___ Source records

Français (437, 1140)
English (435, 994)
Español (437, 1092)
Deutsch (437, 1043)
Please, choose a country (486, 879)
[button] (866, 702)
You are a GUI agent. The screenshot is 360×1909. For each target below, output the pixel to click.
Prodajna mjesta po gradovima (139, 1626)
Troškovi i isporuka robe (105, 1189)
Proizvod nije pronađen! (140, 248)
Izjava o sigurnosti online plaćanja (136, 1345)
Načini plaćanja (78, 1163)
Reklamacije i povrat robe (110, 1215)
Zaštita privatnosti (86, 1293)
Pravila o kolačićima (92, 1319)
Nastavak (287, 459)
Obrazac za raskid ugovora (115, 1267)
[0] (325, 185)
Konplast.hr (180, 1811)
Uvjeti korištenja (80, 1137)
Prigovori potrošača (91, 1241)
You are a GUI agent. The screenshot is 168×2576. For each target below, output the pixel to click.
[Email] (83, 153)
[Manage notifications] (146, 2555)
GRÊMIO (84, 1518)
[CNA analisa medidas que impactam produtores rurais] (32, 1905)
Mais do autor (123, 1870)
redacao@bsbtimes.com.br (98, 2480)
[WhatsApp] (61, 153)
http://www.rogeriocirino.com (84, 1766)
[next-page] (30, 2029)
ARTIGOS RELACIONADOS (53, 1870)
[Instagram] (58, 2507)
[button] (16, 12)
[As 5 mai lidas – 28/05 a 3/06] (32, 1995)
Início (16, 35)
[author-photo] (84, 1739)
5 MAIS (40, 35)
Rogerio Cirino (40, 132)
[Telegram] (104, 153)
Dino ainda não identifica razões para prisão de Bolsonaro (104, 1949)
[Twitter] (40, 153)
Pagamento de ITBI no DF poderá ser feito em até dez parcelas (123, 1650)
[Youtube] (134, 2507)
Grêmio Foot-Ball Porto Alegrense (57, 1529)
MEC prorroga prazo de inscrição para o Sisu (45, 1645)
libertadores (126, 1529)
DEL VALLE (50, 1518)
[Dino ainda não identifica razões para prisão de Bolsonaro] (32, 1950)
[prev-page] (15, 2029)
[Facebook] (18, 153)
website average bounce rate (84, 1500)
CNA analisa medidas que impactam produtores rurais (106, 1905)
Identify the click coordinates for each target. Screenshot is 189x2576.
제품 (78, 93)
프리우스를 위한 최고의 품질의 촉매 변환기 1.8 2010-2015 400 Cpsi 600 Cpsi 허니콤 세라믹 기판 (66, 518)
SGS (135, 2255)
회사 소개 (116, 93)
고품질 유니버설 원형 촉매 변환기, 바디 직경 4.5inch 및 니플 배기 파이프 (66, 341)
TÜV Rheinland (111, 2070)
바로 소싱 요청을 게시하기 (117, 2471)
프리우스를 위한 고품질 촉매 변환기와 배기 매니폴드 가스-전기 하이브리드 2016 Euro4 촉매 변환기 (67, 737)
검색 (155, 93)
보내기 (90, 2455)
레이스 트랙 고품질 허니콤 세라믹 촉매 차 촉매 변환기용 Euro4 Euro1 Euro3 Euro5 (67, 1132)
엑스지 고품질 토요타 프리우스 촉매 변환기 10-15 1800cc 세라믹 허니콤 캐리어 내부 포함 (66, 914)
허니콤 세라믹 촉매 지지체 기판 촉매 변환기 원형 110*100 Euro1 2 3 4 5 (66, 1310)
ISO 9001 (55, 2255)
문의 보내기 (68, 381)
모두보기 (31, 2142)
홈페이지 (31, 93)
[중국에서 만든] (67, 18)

______

* Task requirements:
Write down, word for word, the lines above from the one containing "Please, choose a country (486, 879)" through the one containing "[Email] (83, 153)", both ends included.

* Response to the task:
Please, choose a country (486, 879)
[button] (866, 702)
You are a GUI agent. The screenshot is 360×1909. For each target below, output the pixel to click.
Prodajna mjesta po gradovima (139, 1626)
Troškovi i isporuka robe (105, 1189)
Proizvod nije pronađen! (140, 248)
Izjava o sigurnosti online plaćanja (136, 1345)
Načini plaćanja (78, 1163)
Reklamacije i povrat robe (110, 1215)
Zaštita privatnosti (86, 1293)
Pravila o kolačićima (92, 1319)
Nastavak (287, 459)
Obrazac za raskid ugovora (115, 1267)
[0] (325, 185)
Konplast.hr (180, 1811)
Uvjeti korištenja (80, 1137)
Prigovori potrošača (91, 1241)
You are a GUI agent. The screenshot is 168×2576. For each target below, output the pixel to click.
[Email] (83, 153)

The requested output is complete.